= CONJUNTO DE TAREFAS =
(1) Na entrevista sobre Branca de Neve, de quem é a foto de anões toureiros que deu origem ao filme?
(2) Traduza para o inglês esta frase da entrevista sobre Branca de Neve: "O cinema é viver a vida dos outros."
(3) Prossiga com a entrevista sobre Branca de Neve a partir do ponto em que ela termina.

= TEXTO CITADO =
%%

Zero Hora - Seu primeiro longa-metragem (Torremolinos 73 - no Brasil, Da Cama para a Fama) é de 2003. Por que Branca de Neve demorou tanto tempo?
Pablo Berger - A razão é simples, está na primeira página do roteiro de Branca de Neve, que dizia: "Este é um filme mudo e em preto e branco, com música do começo ao fim". Era 2005. Todos os produtores achavam que eu havia ficado louco. Um filme mudo, em preto e branco e com toureiros anões. E caro, muito caro. Felizmente, no meu caminho cruzou o produtor Ibon Cormenzana, que disse: "É o melhor roteiro que eu já li, mas não tenho nenhuma ideia de como financiá-lo, será muito, muito difícil". Oito anos mais tarde, conseguimos realizar o nosso sonho.
ZH - A opção de realizar o filme nesse formato foi para destacar o aspecto gótico e sombrio da fábula?
Berger - Desde que comecei a fazer cinema, sonhava em fazer um filme mudo. Fazê-lo em branco e preto e com uma relação de 1:1,33 (proporção quadrada da imagem, como nos primórdios do cinema) era natural e coerente para um filme desta natureza. Para mim, o filme é como a máquina do tempo de H.G. Wells, é uma maneira de sonhar acordado em outro tempo e outro lugar. O cinema é viver a vida dos outros. Mas, sim, é verdade que, para capturar o aspecto sombrio e gótico da minha Branca de Neve, o preto e branco era a paleta perfeita. É mais abstrato e poético, é o cinema em estado puro.
ZH - Qual é a razão para localizar Branca de Neve na década de 1920 e no ambiente das touradas?
Berger - A origem do filme é uma foto de um grupo de anões toureiros, de Cristina García Rodero. Pensei: "E se eu colocasse Branca de Neve vestida de toureira no meio da foto?". Assim surgiu, como um cartaz do filme, a ideia da minha versão ibérica da Branca de Neve. Em vez de ser uma princesa, filha do rei e da rainha da Espanha, Branca de Neve é filha dos "reis do povo", o mais famoso toureiro e a mais popular cantora de flamenco da época. O universo das touradas está presente na origem. E o fato de a história se passar nos anos 1920 tem a ver com a ideia de fazer um filme de acordo com seu tempo e também porque essa foi a década de ouro das touradas, da rivalidade entre (os toureiros) Belmonte e Joselito.

%%

= INFORMAÇÕES REGISTRADAS =
%%

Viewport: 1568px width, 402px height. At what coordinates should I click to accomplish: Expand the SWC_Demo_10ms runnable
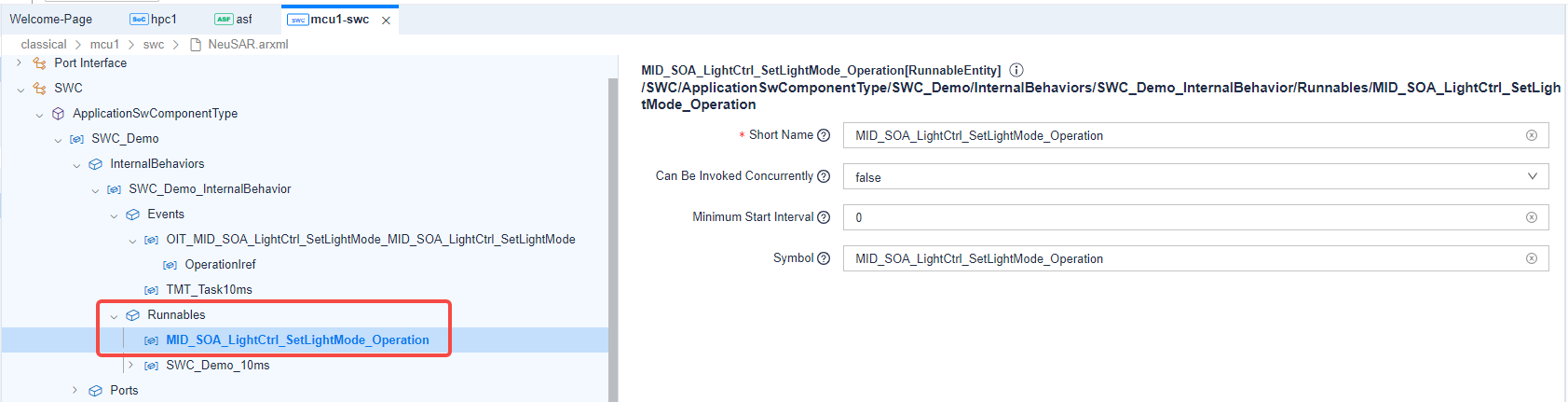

%%

= RESPOSTAS ESPERADAS =
(1) De Cristina García Rodero.

(2) Cinema is living other people's lives.

(3)
ZH - Nos últimos anos, foram realizadas duas versões de Branca de Neve em Hollywood e também um muito badalado filme mudo em preto e branco, O Artista, que ganhou o Oscar. Esses projetos tiveram alguma influência na realização de seu filme?
Berger - Às vezes, acho que eu deveria abandonar o cinema, comprar uma bola de cristal e um turbante e fazer previsões a produtores sobre tendências para os próximos anos. Se tivessem prestado atenção em mim em 2005... Teríamos sido os primeiros (risos). Mas, falando sério, O Artista não teve qualquer influência no meu filme. Quando O Artista estreou na Espanha, eu já tinha rodado Branca de Neve. O engraçado é que um não sabia da existência do outro. As ideias estão no ar. Nossa semelhança é apenas formal. E sobre as outras Branca de Neve, os contos de fadas estão na moda. Mas a minha madrasta, Maribel Verdú, é a mais bonita e a mais malvada de todas as versões. Certamente, Joan Crawford e Bette Davis ficariam orgulhosas de sua interpretação.
ZH - Como foi trabalhar com o elenco num registro de interpretação mais expressionista?
Berger - No filme, existem dois estilos de interpretação. Um é estilizado, ao estilo das estrelas da Hollywood clássica, como a madrasta de Maribel Verdú. O outro é mais naturalista, como as duas atrizes que vivem Branca de Neve, a menina Sofia Oria e a adolescente Macarena García. Basicamente, os personagens sombrios são mais expressionistas e histriônicos, e os personagens mais luminosos são mais realistas. O desafio era ter os dois estilos no mesmo filme. E é incrível como eles convivem maravilhosamente.
ZH - Branca de Neve faz referência direta à fábula apenas quando os anões colocam o nome da personagem em Carmen. Foi uma opção para ter mais liberdade e construir o seu próprio universo?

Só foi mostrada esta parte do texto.